Children born in recent decades are facing—and will continue to face—far more climate disasters over their lifetimes than previous generations, according to a new global study published in Nature.
An international team of researchers used a combination of climate models, demographic data and socioeconomic vulnerability indicators to estimate how many people will experience what they term “unprecedented lifetime exposure” to six types of extreme events: Heatwaves, crop failures, river floods, droughts, wildfires and tropical cyclones.
The findings show that current climate policies align with global warming of about 2.7 degrees Celsius above pre-industrial levels by 2100.
According to the study, 52% of people born in 2020 will face an unusually high number of heatwaves in a warming scenario of 1.5 degrees. That number rises to 92% if warming hits 3.5 degrees C.

Photo by Achim Schneider / reisezielinfo.de / Getty Images
“Many of these extremes could exceed the magnitude of our reference heatwave definition, an effect that isn’t contained in our analysis,” study author Luke Grant told Newsweek in an email.
“As well, they can co-occur with other events, like droughts, crop failures and wildfires, but we don’t account for that because we largely need separate simulations per extreme event category.”
Why It Matters
Unprecedented exposure means experiencing more climate disasters in a lifetime than 99.99% of people would have in a world without climate change.
That threshold is already being crossed in many regions.

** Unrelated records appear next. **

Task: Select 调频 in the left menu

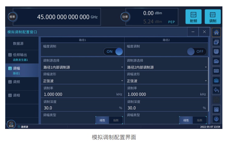Action: pos(22,82)
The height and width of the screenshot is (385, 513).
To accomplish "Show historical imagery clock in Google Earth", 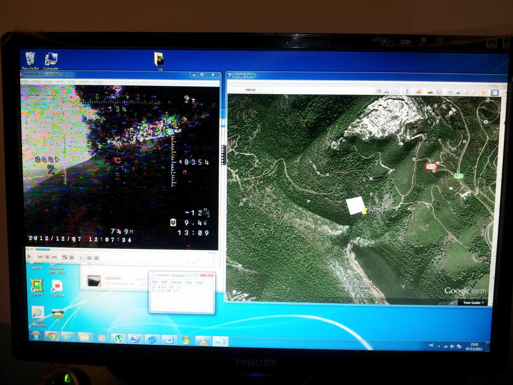I will tap(439, 92).
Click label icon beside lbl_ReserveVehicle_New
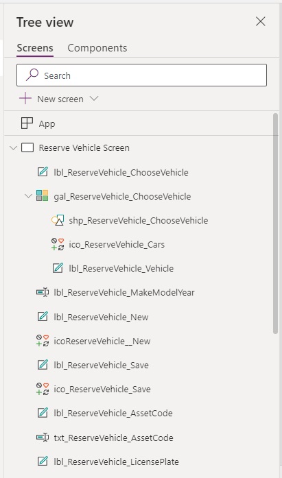Image resolution: width=282 pixels, height=478 pixels. click(x=43, y=316)
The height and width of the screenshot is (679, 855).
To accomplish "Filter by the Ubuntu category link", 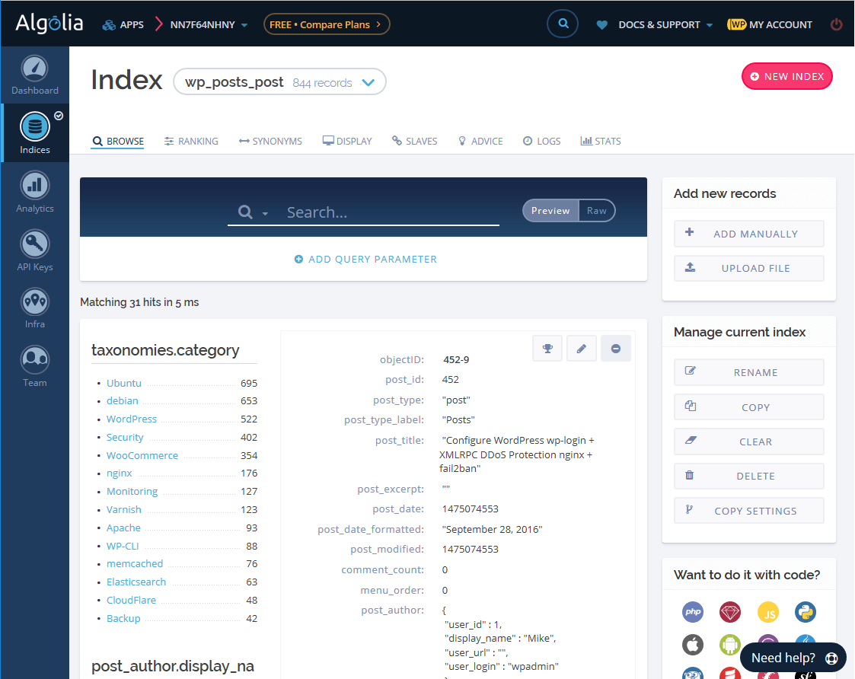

The share of children experiencing extreme events also rises for other hazards at higher temperatures: 29% for crop failures and 14% for river floods by the end of the century in a 3.5 degrees C scenario.
What To Know
The burden of exposure is not evenly shared.
The study found that people in poorer or more vulnerable communities are more likely to suffer from these extremes because they have fewer resources to adapt.
The tropics, including many low-income nations, are expected to bear the earliest and most intense burden. For example, in the 2020 generation, 95% of the most socioeconomically deprived children will face extreme heatwaves, versus 78% of the least deprived.
However, nearly all countries will see most of their populations exposed to extreme heat.
What’s Next
The authors of the study call for urgent and sustained reductions in greenhouse gas emissions to meet the 1.5 degrees C target set by the Paris Climate Agreement.
Achieving that goal could spare hundreds of millions of people from unprecedented lifetime exposure to extreme weather.
President Donald Trump withdrew the United States from the Paris Climate Agreement for a second time in 2025, after his 2017 decision during his first term, which was later reversed by President Joe Biden in 2021.
The executive order faced criticism from environmental groups, international leaders and even some U.S. business sectors. Despite the federal withdrawal, many U.S. states, cities and businesses have pledged to continue efforts to meet the goals of the Paris Agreement.
According to the study, meeting the goals of the agreement could prevent 613 million children from extreme heat exposure alone, along with tens of millions more from facing escalating droughts, floods and crop failures.
“In Western developed countries, based on my conversations and what I see on the internet, addressing climate change is often aligned with a disruption to our quality of life or standard of living,” Grant said.
“There are legitimate and illegitimate reasons for this train of thought. I think our paper, while not being an exact prescription for what will play out in each country, resolved in our analysis, helps paint a broad picture of the other end of this; a look at our standard of living when we don’t opt to resolve our emissions.
“Unfortunately, I think this is becoming a harder point to convince the public (and leadership) of, especially as growing wealth disparity makes food and rent a challenge to sustain for most of us.”